▸ Problems and tasks
1 - According to the Mojave film review, which film won William Monahan an Oscar?
2 - Write what follows the last sentence of the Mojave film review, carrying it on from there.

▸ Reading text
______________________________

Suffering an existential crisis, filmmaker Thomas (Garrett Hedlund) takes off into the Mojave desert, where he runs across a drifter (Oscar Isaac) who becomes entangled in his life – with deadly consequences.
William Monahan earned his screenwriting stripes with Kingdom of Heaven and Body of Lies, and won an Oscar for The Departed, but he came a serious cropper with his directorial debut, the misjudged gangland caper London Boulevard, joining Robert Towne and David S. Goyer on the list of Great Screenwriters Who Should Never, Ever Be Allowed To Direct Their Own Scripts. Incredibly, Monahan has been allowed back within 500 feet of a director’s chair, attracting some A-list talent (and, uh, Garrett Hedlund) for what is essentially an assembly of Post-It Note dialogue offcuts in search of a coherent narrative. How the likes of Hedlund, Oscar Isaac, Mark Wahlberg and Walton Goggins came to be part of such a misfire is just one of the many mysteries of Mojave.

______________________________

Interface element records
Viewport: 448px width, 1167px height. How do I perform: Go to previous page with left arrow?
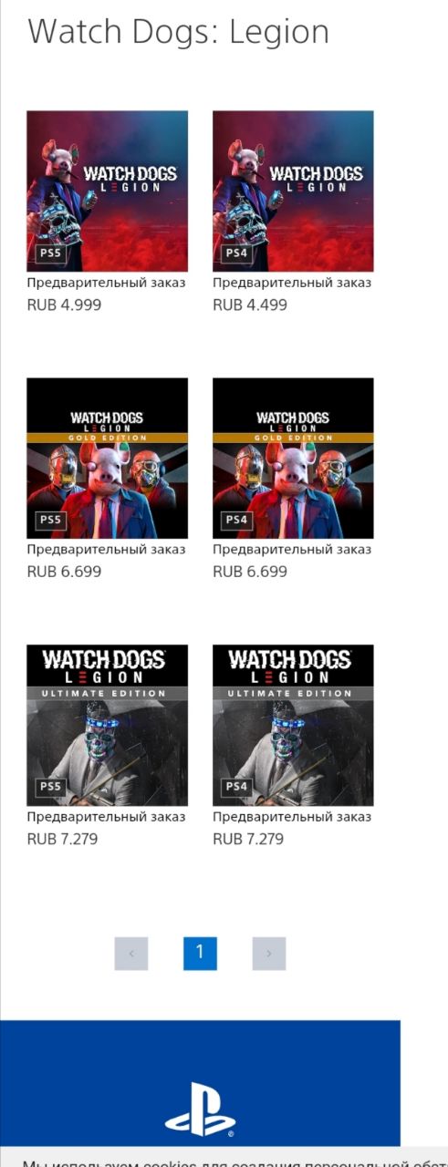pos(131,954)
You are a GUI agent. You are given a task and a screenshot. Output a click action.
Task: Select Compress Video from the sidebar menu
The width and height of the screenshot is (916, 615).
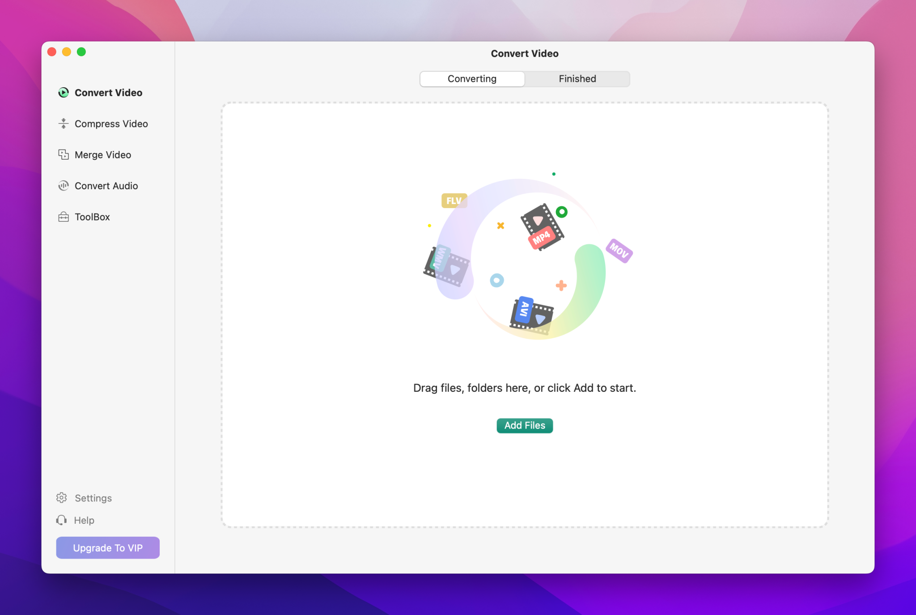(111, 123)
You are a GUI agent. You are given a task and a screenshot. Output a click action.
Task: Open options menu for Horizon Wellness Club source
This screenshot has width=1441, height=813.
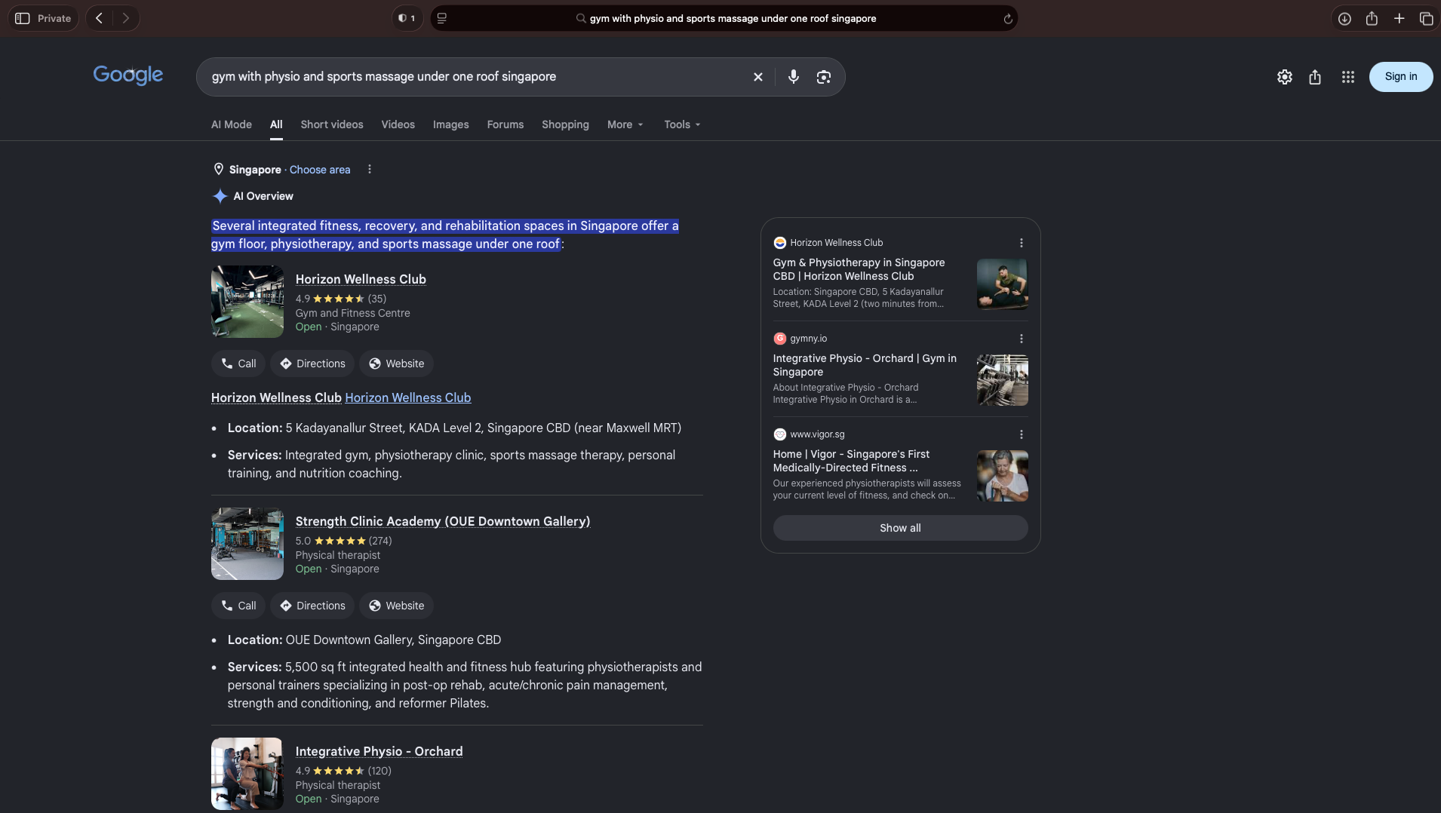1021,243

______________________________

▸ Final results
1 - The Departed

2 -
For starters, it’s unclear why Thomas (Hedlund) dresses up like a Son of Anarchy and drives out to the desert for an extended montage apparently assembled from an edgy Diesel catalogue shoot, why he attacks a charismatic drifter (Isaac) dressed like Fields of the Nephilim, or shoots a Federale stone dead? Equally mystifying is Goggins’ Jack Nicholson impression, or the fact that Wahlberg’s character is named Norman Davenport? (You heard that right: Norman Davenport.) As in London Boulevard, Monahan wants to see what happens when hard-boiled criminality meets soft-toilet papered celebrity. There’s some existential noodling about the drifter being the devil (or perhaps Thomas’s Tyler Durden-esque alter ego), but if it’s a struggle for Thomas’s soul Monahan is going for, the battle seems to have been won – or lost – early on, leaving the film nowhere to go but up its own backside. The dialogue reads like a pretentious English lit student’s blank verse, and Monahan still writes women as though he has never actually met one.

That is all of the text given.